How India Transformed into an E-Payment Powerhouse

by Atul Loke for The New York Times

Since the introduction

of the Unified Payment Interface (UPI) in 2016, India has rapidly spread electronic payment systems that allow payments to be made simply by scanning a QR code. The New York Times has released a report on what makes the Indian government's digital financial policy successful and how electronic payments are permeating the lives of Indians.

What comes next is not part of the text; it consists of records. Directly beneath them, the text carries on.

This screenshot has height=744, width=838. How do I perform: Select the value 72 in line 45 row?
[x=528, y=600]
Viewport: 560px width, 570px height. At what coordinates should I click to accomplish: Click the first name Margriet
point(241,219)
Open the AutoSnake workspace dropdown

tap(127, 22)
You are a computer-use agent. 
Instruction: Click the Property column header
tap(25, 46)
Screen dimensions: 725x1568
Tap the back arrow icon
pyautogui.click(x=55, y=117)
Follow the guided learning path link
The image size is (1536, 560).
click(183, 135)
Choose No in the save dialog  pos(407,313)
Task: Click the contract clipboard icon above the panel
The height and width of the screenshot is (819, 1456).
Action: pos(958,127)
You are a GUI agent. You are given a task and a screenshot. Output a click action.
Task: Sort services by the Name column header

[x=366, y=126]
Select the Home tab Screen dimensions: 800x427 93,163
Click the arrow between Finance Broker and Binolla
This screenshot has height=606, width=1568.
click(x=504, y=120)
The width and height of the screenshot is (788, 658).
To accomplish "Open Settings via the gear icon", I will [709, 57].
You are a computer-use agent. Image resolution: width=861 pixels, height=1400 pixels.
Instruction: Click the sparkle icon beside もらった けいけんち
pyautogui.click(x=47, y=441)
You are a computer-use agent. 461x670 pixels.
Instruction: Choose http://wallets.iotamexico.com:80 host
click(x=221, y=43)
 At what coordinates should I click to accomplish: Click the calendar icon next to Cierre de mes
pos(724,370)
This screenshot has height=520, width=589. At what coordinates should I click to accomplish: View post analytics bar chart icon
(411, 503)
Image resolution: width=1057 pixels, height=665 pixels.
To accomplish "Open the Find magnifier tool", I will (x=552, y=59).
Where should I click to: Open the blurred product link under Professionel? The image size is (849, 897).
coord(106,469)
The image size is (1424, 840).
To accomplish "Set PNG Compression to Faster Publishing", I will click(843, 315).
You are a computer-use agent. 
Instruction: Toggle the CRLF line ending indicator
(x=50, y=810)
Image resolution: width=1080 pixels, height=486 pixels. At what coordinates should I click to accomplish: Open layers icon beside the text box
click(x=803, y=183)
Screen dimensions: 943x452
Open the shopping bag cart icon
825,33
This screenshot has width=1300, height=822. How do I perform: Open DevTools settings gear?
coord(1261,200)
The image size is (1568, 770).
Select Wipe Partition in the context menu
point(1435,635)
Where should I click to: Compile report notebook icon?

India Embraces Digital Payments Over Cash, Even for a 10-Cent Chai - The New York Times

According to the report, boards and paper printed with QR codes for electronic payments are now seen everywhere in India. For example, a board sticking out of a tree next to a roadside barber getting a haircut, a board sticking out of a pile of roasted peanuts on a snack cart, or a donation box in front of a street performer. is leaning against it. Even beggars who approach cars on the street and ask for money have QR codes.

by Atul Loke for The New York Times

This QR code belongs to the instant payment system that has revolutionized commerce in India. This homegrown digital network has made doing business in India exponentially easier, and many Indians who used to live in the informal economy are now participating in the formal economy.

Prime Minister Narendra Modi, an advocate of digital public infrastructure, told finance ministers around the world at the 2023 G20 meeting under India's presidency: 'Our digital payments ecosystem will It has evolved as a public good, which has fundamentally changed India's governance,

financial inclusion and liveability.'

At the core of India's digital infrastructure is a national identification number system called Adal . Initiated in 2009 by his predecessor, former Prime Minister Manmohan Singh, the initiative was carried over to Prime Minister Modi and surged ahead over legal challenges that had stalled the initiative for years due to privacy concerns. .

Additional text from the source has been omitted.